Cursor's agentic-coding benchmark built from real, anonymized Cursor sessions: ambiguous, multi-file tasks spanning codebase understanding, bug finding, planning, code review, editing, refactoring, and bug fixes. Each model is evaluated across reasoning-effort levels; alongside the headline pass score, Cursor reports average cost per task (USD), tokens per task, and steps per task. Cursor cautions that small score differences may not be statistically meaningful.

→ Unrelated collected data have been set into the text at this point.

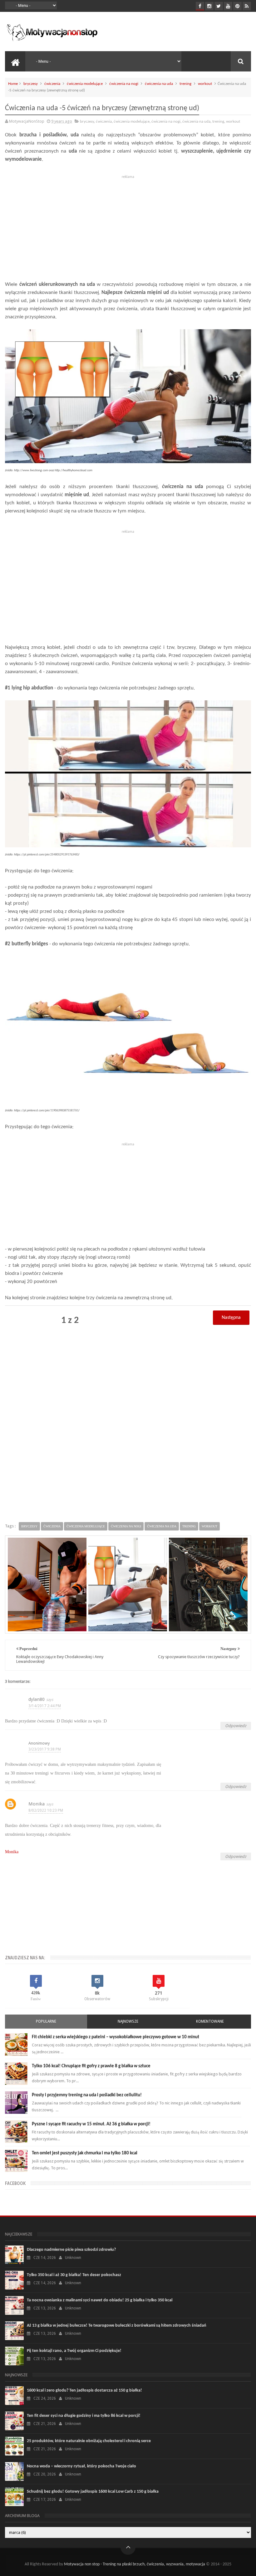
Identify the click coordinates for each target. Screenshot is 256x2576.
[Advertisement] (128, 224)
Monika (36, 1804)
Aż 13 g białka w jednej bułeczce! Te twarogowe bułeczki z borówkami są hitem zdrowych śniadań (116, 2325)
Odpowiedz (235, 1725)
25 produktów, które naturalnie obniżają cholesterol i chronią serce (89, 2441)
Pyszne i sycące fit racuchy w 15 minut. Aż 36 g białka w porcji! (91, 2124)
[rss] (247, 6)
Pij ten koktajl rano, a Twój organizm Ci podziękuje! (74, 2350)
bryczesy (30, 84)
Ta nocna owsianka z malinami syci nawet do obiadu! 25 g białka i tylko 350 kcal (99, 2300)
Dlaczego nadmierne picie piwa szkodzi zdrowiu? (71, 2249)
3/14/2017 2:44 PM (44, 1706)
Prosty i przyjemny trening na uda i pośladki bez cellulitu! (87, 2095)
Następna (231, 1317)
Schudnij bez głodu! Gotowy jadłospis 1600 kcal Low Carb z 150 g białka (93, 2491)
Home (13, 84)
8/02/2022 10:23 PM (45, 1810)
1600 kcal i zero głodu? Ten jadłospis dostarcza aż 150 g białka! (84, 2390)
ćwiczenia (52, 84)
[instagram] (209, 6)
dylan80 (36, 1699)
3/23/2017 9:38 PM (44, 1749)
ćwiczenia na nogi (123, 84)
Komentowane (210, 2021)
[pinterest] (237, 6)
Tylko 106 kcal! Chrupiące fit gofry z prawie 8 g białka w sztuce (91, 2066)
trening (185, 84)
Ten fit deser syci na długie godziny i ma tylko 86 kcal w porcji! (83, 2415)
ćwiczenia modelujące (85, 84)
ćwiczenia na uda (159, 84)
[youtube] (228, 6)
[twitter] (218, 6)
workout (205, 84)
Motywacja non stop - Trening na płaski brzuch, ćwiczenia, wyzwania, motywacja (134, 2564)
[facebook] (200, 6)
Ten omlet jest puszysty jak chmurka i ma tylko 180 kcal (84, 2153)
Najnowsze (128, 2021)
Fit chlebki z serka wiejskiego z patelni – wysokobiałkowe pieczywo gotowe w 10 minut (115, 2037)
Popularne (46, 2021)
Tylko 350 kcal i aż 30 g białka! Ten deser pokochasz (74, 2275)
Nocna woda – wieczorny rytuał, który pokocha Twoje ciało (81, 2466)
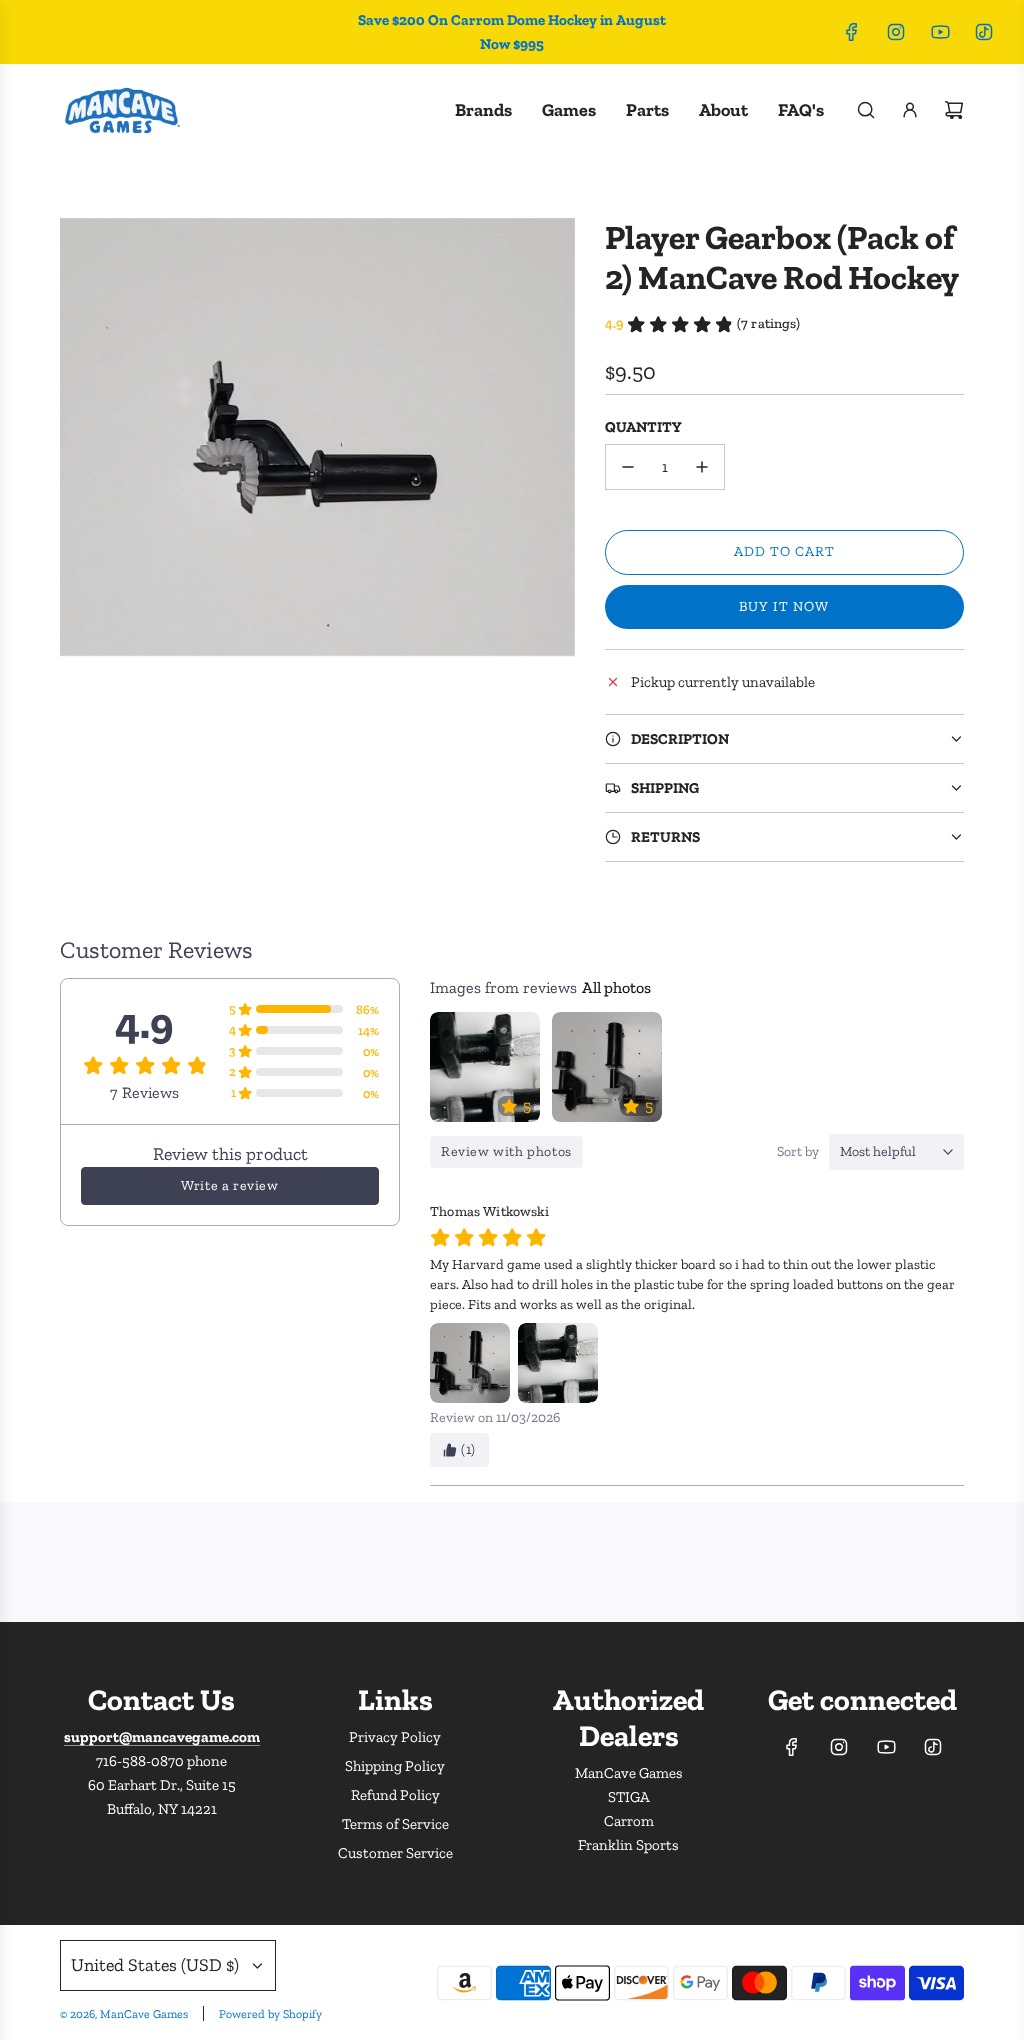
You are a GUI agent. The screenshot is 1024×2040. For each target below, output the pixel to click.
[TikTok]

Measures AI R&D automation: can a coding agent autonomously post-train (fine-tune) a base LLM to improve it? Each agent gets 4 small base models (Qwen3 1.7B, Qwen3 4B, SmolLM3-3B, Gemma 3 4B), a single H100 GPU, and a 10-hour budget to maximize each model's performance using techniques of its choosing (SFT, RL/GRPO, LoRA/QLoRA, DPO, etc.) via its native CLI scaffold (Claude Code, Codex CLI, Gemini CLI, OpenCode). The post-trained models are then evaluated with Inspect — respecting each model's generation_config.json — across 7 benchmarks (AIME 2025, Arena Hard, BFCL, GPQA Main, GSM8K, HealthBench, HumanEval). The reported score is the weighted average across all 4 base models and 7 benchmarks. For reference, the officially-released instruct versions of the base models average 51.1% (without the 10h/1-GPU constraint) and the un-post-trained base models score 7.5% zero-shot.